Author(s): Peter O.Ochieng, Ryan J.Horvath
- Patients scheduled for thoracic surgery should undergo the usual preoperative assessment as detailed in Chapter 1.
- Any patient undergoing elective thoracic surgery should be carefully screened for underlying bronchitis or pneumonia and treated appropriately before surgery.
Diagnostic procedures such as bronchoscopy and lung biopsy may be indicated for persistent infection.
- In patients with tracheal stenosis or mediastinal masses, the history should focus on symptoms or signs of positional dyspnea, static versus dynamic airway collapse, and evidence of hypoxemia. The history may also suggest the probable location of the lesion.
- An arterial blood gas (ABG) may help clarify the severity of underlying pulmonary disease but is not routinely necessary.

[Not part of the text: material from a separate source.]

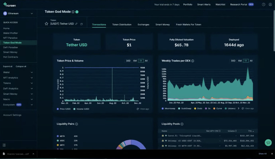The height and width of the screenshot is (159, 275).
Task: Open the green chat support bubble
Action: [267, 143]
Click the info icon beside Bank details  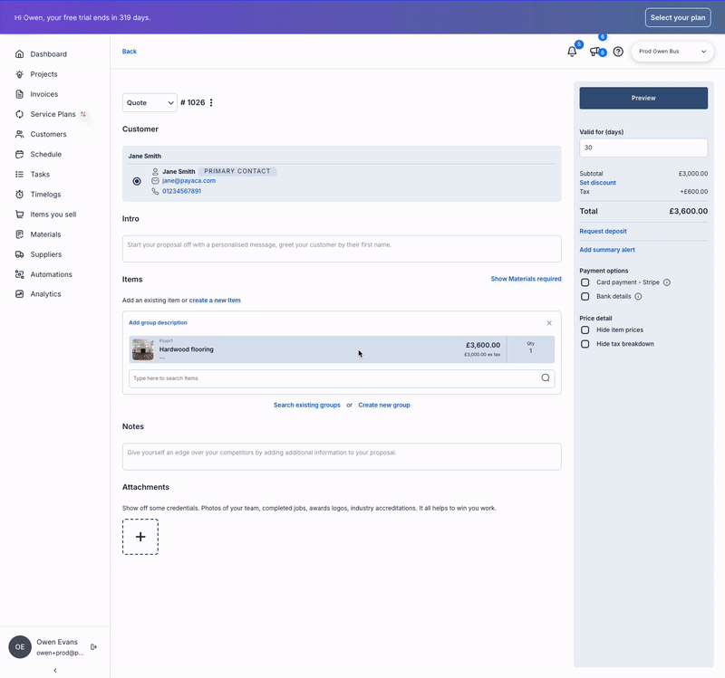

- Pulmonary function tests (PFTs) are useful for assessing the pulmonary risk of lung resection. Forced expiratory volume in 1 second (FEV1) and diffusion capacity of the lung for carbon monoxide (DLCO) serve as initial predictors of postoperative outcomes. If either of these values is less than 80% of predicted, it should prompt additional studies beginning with postoperative predicted (PPO) FEV1 and DLCO. If both PPO FEV1 and PPO DLCO are ≥60%, then the patient is considered low risk for surgery. If either is <60% but both are ≥30%, then the patient undergoes stair-climbing test (SCT) or shuttle walk test (SWT). If SCT is ≥22 m or SWT ≥25 shuttles, the patient is considered low risk. If either PPO FEV1 and DLCO are <30% or performance on SCT and SWT is not satisfactory, cardiopulmonary exercise test to calculate maximum oxygen consumption (VO2 max) is needed. VO2 max >20 mL/kg/min or >75% indicates low-risk, while VO2 max of <10 mL/kg/min or <35% is high-risk group and surgery is not recommended. VO2 max 10 to 20 mL/kg/min or 35% to 75% indicates moderate-risk and VO2 max <10 mL/kg/min or <35% indicates high-risk group and surgery is not recommended. Quantitative ventilation/perfusion (V/Q) scan can also be used to calculate PPO FEV1 in patients scheduled to undergo pneumonectomy.

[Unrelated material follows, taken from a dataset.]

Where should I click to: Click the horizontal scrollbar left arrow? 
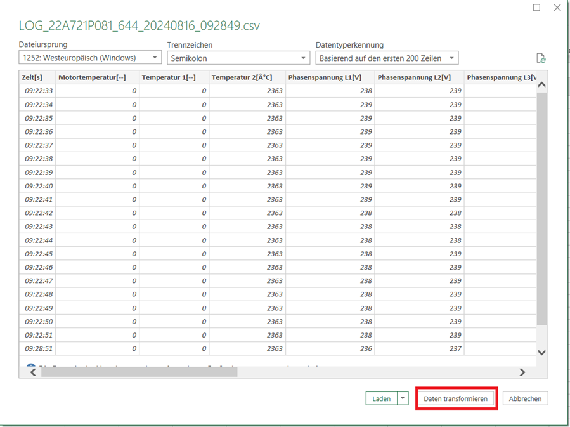pyautogui.click(x=33, y=372)
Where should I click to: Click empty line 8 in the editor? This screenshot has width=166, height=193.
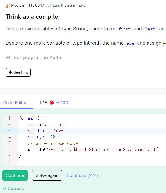pyautogui.click(x=92, y=162)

- Cardiac function should be assessed if there is a question about the relative contribution of cardiac and pulmonary diseases to the patients functional impairment. Echocardiography can be used to assess right ventricular function. Echocardiographic estimation of right ventricular systolic pressure can be used as a screening tool for pulmonary hypertension, although right heart catheterization is required for definitive diagnosis. This is especially important for procedures requiring clamping of a pulmonary artery (eg, pneumonectomy).

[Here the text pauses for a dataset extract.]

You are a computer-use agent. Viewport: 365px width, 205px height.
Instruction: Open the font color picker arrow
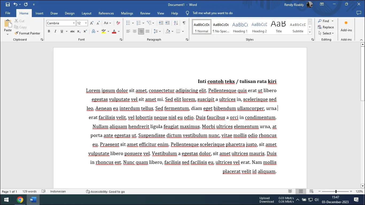118,31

- Chest radiography, computed tomography (CT), and magnetic resonance imaging (MRI) are useful to determine the presence and extent of tracheobronchial, pulmonary and mediastinal pathology. Imaging studies can also reveal the nature and degree of involvement of other thoracic structures in the disease process. Three-dimensional CT reconstruction can be used to assess caliber of stenotic airway to guide anesthetic airway plan. These studies can also be helpful in planning for lung isolation if required.